The composition of wastewater varies and depends on many factors, such as the environment in which it is generated, degree of industrialization, type of production carried out, period of the year, type of installations with which the water comes into contact, efficiency of the equipment and systems used to treat the wastewater.

The greatest challenge for water resources are organic compounds found in wastewater, which undergo a rapid decomposition process, and consequently – they quickly oxidize and “deprive” water of significant oxygen resources. Particularly problematic are compounds showing considerable toxicity (e.g. pesticides), which have a degrading effect not only on the condition of water but also on its self-cleaning potential. The problem is also too high salinity and acidification of water – these resources are a serious problem in the process of water treatment, as well as pathogenic microorganisms present in wastewater.

We can’t forget about radioactive substances. Specific features of wastewater allow us to distinguish their basic groups.
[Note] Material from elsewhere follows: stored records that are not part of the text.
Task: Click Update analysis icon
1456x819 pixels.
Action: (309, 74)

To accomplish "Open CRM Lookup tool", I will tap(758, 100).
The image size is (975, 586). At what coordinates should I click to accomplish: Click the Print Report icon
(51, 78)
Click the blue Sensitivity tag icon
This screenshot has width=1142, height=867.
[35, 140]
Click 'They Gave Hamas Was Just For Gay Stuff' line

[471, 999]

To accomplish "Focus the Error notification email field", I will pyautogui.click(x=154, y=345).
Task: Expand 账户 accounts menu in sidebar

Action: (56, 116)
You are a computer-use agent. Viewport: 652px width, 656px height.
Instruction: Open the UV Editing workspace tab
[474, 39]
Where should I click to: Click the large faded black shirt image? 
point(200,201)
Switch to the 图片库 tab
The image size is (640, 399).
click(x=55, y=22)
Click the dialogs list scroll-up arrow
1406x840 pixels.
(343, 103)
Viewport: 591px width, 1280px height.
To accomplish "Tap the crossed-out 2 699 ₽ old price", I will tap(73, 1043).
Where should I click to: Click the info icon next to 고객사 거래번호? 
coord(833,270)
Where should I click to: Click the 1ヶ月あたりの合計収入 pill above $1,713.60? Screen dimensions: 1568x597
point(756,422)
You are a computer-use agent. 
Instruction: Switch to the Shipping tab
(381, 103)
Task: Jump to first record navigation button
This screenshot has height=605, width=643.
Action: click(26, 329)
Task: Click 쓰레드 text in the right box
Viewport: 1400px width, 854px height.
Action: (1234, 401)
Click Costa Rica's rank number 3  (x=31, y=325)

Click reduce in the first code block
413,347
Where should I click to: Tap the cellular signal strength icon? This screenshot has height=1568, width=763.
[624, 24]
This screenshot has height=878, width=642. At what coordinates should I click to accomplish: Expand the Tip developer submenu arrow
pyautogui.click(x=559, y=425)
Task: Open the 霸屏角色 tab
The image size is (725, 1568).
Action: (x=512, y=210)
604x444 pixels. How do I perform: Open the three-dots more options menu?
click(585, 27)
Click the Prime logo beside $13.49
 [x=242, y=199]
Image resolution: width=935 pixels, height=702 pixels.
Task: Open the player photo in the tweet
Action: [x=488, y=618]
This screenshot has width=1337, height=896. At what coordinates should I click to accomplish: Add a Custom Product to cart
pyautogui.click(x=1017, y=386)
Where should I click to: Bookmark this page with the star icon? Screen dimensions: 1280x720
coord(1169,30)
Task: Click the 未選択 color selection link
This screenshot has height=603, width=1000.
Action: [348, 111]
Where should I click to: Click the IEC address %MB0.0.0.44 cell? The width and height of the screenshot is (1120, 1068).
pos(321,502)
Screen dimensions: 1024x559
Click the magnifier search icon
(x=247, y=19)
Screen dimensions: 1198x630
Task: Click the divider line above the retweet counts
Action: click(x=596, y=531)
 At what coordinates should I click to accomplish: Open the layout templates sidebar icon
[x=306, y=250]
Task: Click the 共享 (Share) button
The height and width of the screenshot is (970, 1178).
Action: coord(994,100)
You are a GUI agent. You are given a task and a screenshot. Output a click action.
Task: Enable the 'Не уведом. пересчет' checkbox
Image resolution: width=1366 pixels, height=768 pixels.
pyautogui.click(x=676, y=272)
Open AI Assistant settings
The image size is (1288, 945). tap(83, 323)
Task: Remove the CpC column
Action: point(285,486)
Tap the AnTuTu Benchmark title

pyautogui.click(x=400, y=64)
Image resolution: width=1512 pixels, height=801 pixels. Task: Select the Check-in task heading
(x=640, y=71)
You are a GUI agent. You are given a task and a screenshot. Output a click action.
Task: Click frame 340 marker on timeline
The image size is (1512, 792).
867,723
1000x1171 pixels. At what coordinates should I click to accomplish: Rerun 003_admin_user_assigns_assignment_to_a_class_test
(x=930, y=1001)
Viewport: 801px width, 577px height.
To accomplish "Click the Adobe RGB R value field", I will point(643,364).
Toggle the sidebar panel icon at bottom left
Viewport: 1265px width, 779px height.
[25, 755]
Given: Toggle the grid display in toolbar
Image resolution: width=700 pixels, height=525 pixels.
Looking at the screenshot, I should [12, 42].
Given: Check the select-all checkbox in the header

The following can be distinguished:

  • Domestic Wastewater (one of the most common, “produced” by households, among others, can pose a serious epidemiological threat when it enters the water supply, is turbid, contains many pathogens such as bacteria and viruses).
  • Industrial Wastewater. Due to the variety of technological processes associated with different industries, it is difficult to determine the typical composition of this type of wastewater. They may contain pathogenic organic compounds as well as toxins (e.g. cyanides), many metals and salts (usually lead, cadmium, chromium) which in turn affect the efficiency of water treatment equipment. Wastewater treatment plants can also be challenged by compounds that impede the proper operation of treatment systems (certain bases or acids).
  • Municipal Wastewater. A sort of “mix” of domestic and industrial wastewater typical of cities.
  • Precipitation Wastewater. They may contain many dangerous substances, e.g. pesticides, found in rainwater. However, the pollutants enter the atmosphere as a result of human activity – emissions from industrial plants, intensity of road and air transport.
  • Radioactive Sewage. Particularly dangerous, thus it is necessary to carry out constant control of the sources that can produce them and introduce them into the water cycle. The rules for controlling this type of effluent are particularly stringent.

Wastewater testing is based primarily on the determination of the so-called dry residue, which determines the total amount of contaminants in the sample. The dry residue is nothing more than the substance remaining after the wastewater sample is evaporated and dried. Properly conducted wastewater testing allows to evaluate its composition and to select the optimum treatment method, as well as to verify the effectiveness of applied method.